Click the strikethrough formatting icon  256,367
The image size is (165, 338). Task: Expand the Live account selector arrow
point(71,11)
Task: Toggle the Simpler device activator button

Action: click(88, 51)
---
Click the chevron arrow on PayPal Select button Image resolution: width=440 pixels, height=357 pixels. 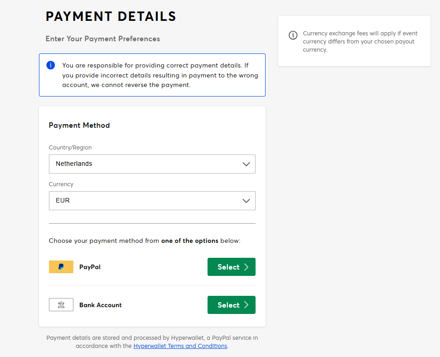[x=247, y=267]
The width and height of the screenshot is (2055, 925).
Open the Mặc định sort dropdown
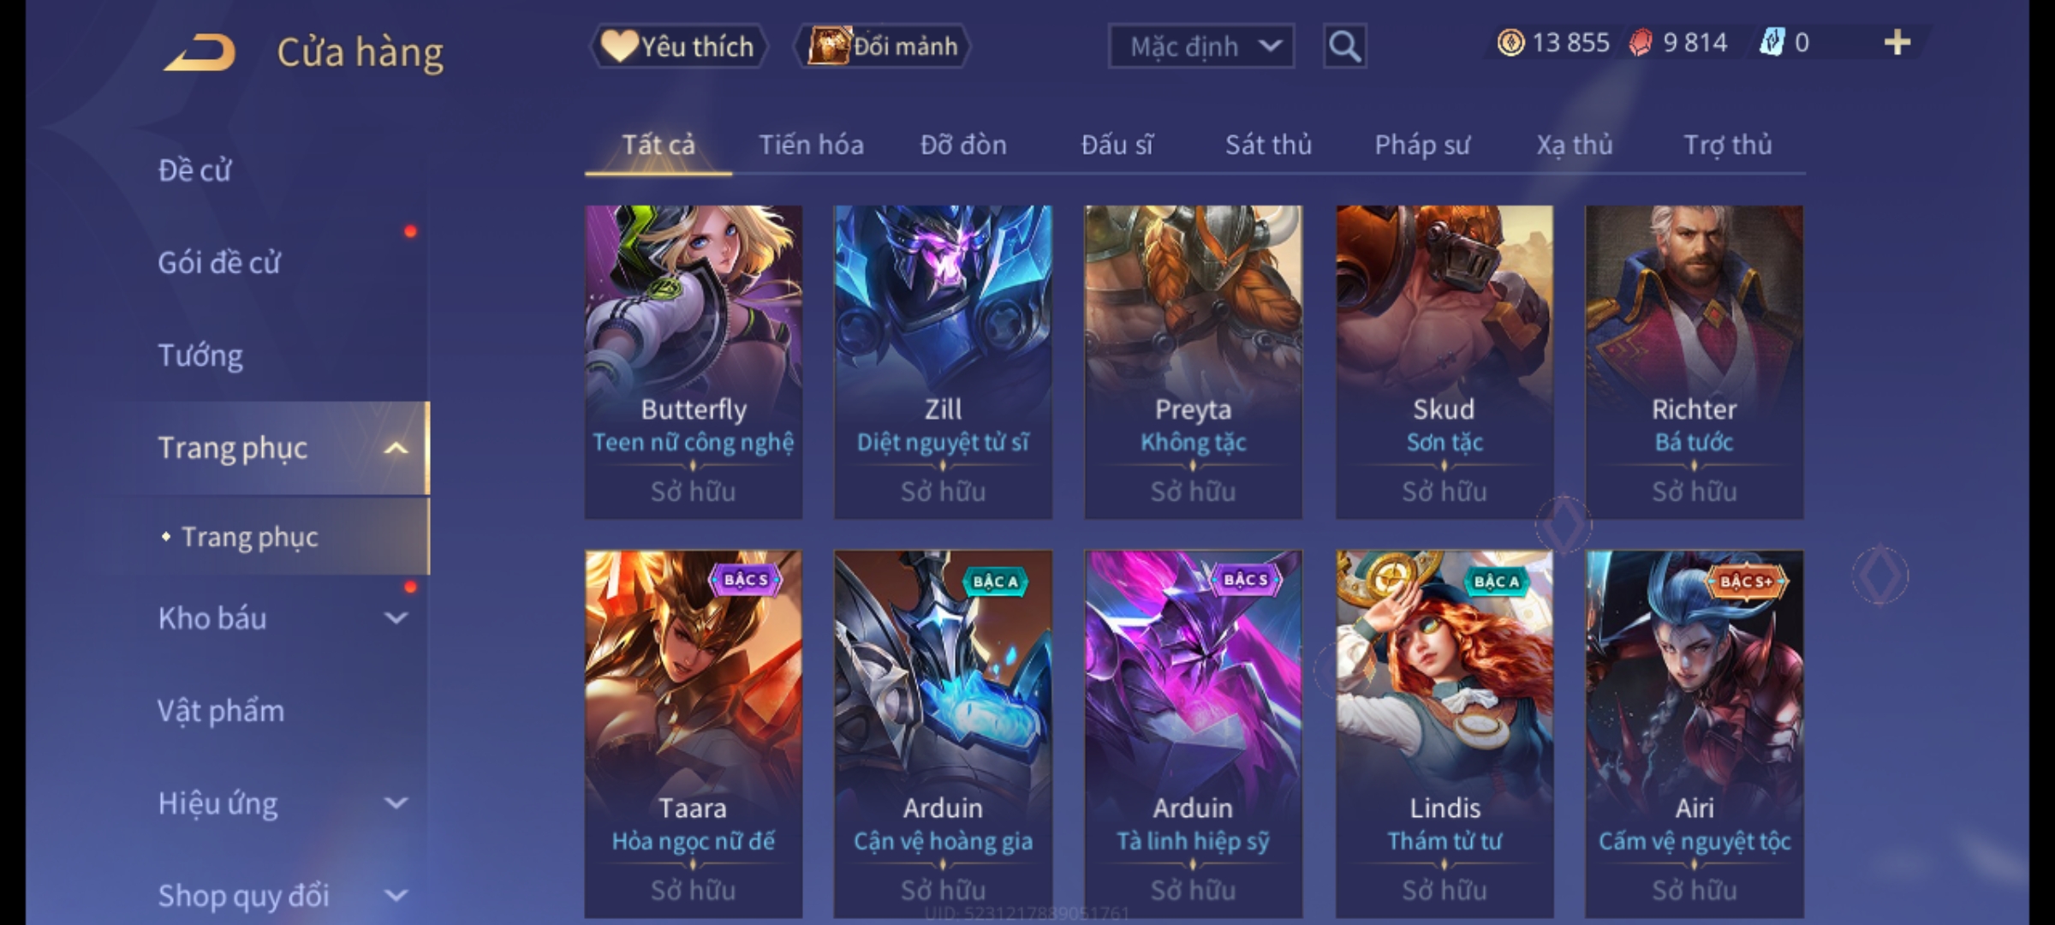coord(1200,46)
==
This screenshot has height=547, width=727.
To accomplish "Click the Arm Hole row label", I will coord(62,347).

(Directions):
For every line above with the word "screenshot" in it, make a copy.

(Answer to the exercise):
The width and height of the screenshot is (2055, 925).
This screenshot has height=547, width=727.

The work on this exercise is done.